I love the Umbrian town of Orvieto, perched up so dramatically on a hilltop. I’ve already written about the views over the town from the Moro Tower and the town’s Etruscan Museum, with its stunning views over the cathedral, but there’s plenty more to see when you’re in town.
If you’re coming in by train and take the funicular up to the town, before you walk the short distance to the center, take time to visit the 16th century well, San Patrizio.
The well was constructed by Antonio Sangallo il Giovane. It is 53 meters long and 13 meters wide, with two impressive spiral staircases – the masterpiece of this project – and 70 windows illuminating the well.
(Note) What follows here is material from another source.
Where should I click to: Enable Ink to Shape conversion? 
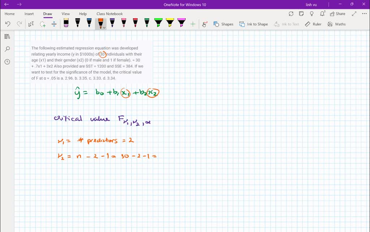coord(254,24)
As you’ll notice quite quickly in Orvieto, this walled town was in a strategic position on the road to Rome. It had clear views over the countryside and strong walls, but in a siege, water is crucial. San Patrizio’s well allowed for quite a bit of stockpiling, and it is a technical and aesthetic feat of architecture – as one expects in Italy. : )
The idea for building such a well came in 1527, after the Sack of Rome, during which time Pope Clement VII took refuge for some time in Orvieto. Supposedly it was Pope Clement himself who feared another attack and wanted to make Orvieto completely sufficient and able to withstand future attacks. An ample water supply was key for this strategy, and so the building of the San Patrizio well began.
Originally the well was called the Pozzo della rocca (the Well of the Rocks), but it was later changed to the Pozzo di San Patrizio, after the well-known Saint Patrick’s Cavern in Ireland, otherwise known as Saint Patrick’s Purgatory.
The well has a continuous water source, the underground spring of San Zeno.
It’s a long walk down – and up – but well worth a visit when you’re next in Orvieto.